I wish I could see Mom and The Old Man when they were younger. I wish I could see them from before I was born. I would like to see them as they danced. I picture their smiles. I think about their ideas which would seem primitive and simple now.
I want to go back to the time before me. I want to go back to the time before when black and white lives lived in black and white places.
I have a box in one of my closets. This is filled with photographs of my family. I see this as my box of treasure because it is valuable to me.
I see them all now in my head. I see my family. I see the ones that have passed. I see them and I want them to know where I am and how we’ve been since they’ve left.
I wonder what they would think when they saw today’s technology. I mean, think about it.
Hell, The Old Man had a hard time figuring out the old VCR in the den. Could you imagine what he would be like if I put an I-Phone in his hand?
I think we were a little better off back then. We were less stolen by gadgets and more interactive and face to face.
God, I wish I could be more face to face with him . . .
with you . . .
I want to tell The Old Man something. I want him to know that he will lose patience with me. I want him to know there will be times when I cannot focus. I want him to know there will be things I did not understand and that frustration with me does not help create understanding.
I want to explain to him that I understand why he told me I would understand when I was older because now that I am older, I do understand.
I get it, Pop.
I really do.
I used to have a white t-shirt in my white t-shirt drawer. I would find this like a happy accident. This was no regular shirt.
This was my first father’s day gift ever. This was a traced outline drawn of my daughter’s hand, which was so little at the time.
I wish I could interact with this more.
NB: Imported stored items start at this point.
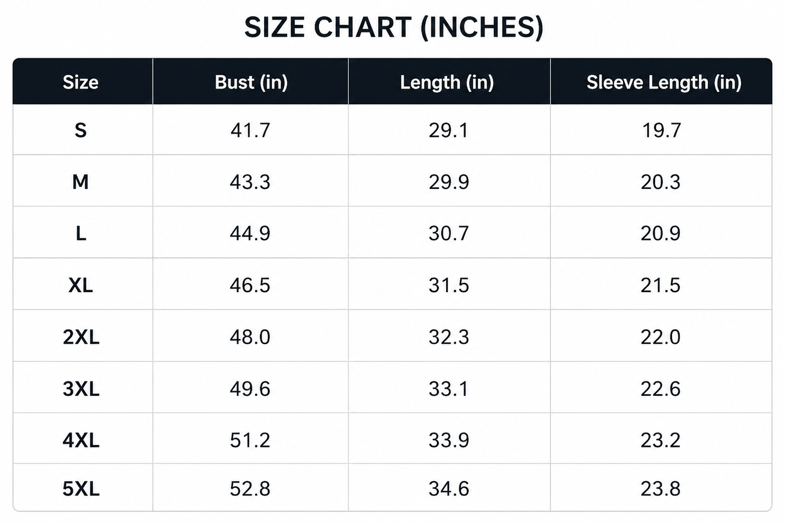
Task: Select the 3XL size row label
Action: [81, 389]
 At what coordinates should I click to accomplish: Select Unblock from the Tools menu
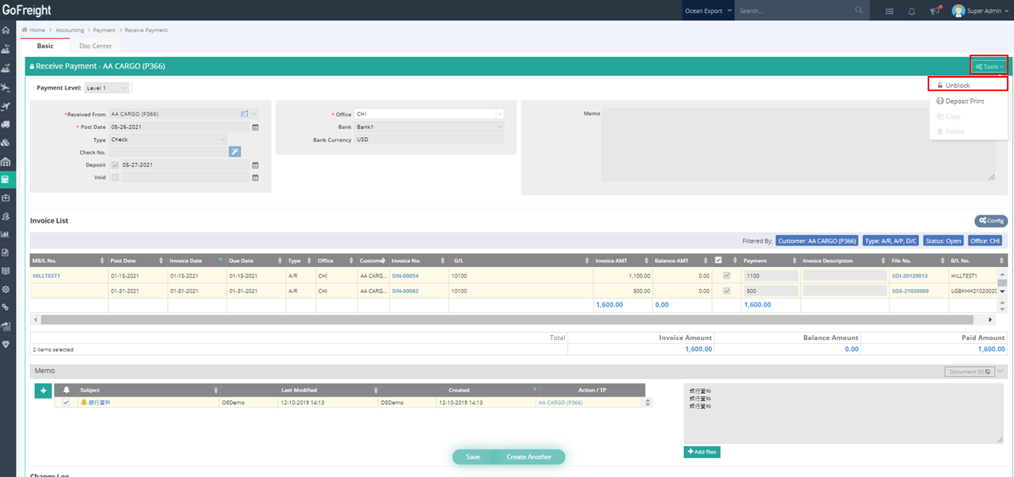click(968, 85)
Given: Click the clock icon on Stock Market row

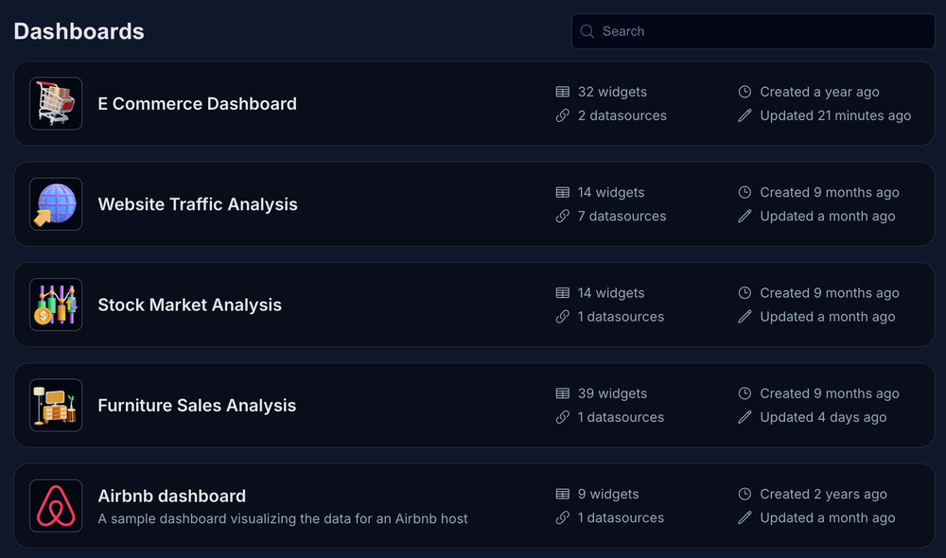Looking at the screenshot, I should (x=745, y=293).
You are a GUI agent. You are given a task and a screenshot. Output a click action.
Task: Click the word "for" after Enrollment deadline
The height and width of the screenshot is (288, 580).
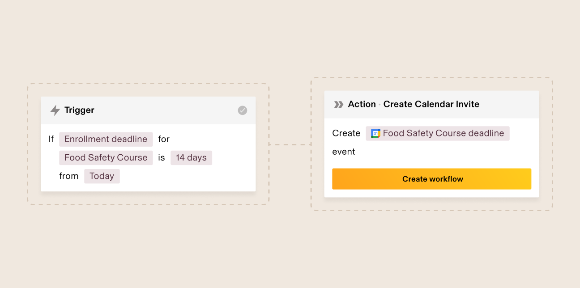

I wish I could go back and say to me, “Remember when you were her, young, and only looking for attention.”
I wish I could remind me of how I was when trying to get The Old Man to just play catch. But The Old Man had work to do.
I want to remind the world that life is not this guaranteed thing. Tomorrow might not come, which is not said to be morbid.
Instead, I write this to you to be promising. I go back to these times and wish I lived every second to its best possible ability. I want to be there. I want to feel this. I want the world to recognize that moments like this are so terribly fleeting.
Anxiety is real and so is life; therefore, I challenge us all to live as best as we can because we are only young for so long. If we blink, we just might miss the world as it passes us by
Blessed are the young at heart for they truly know how to live. They understand the secret of longevity. They know how to endure, to live, to love, and to do things, like say, throw a ball in the yard.
I want to go back to times when I was too mixed up, too busy, and too frustrated, and tell me to, “Wake up! You’re wasting precious daylight.”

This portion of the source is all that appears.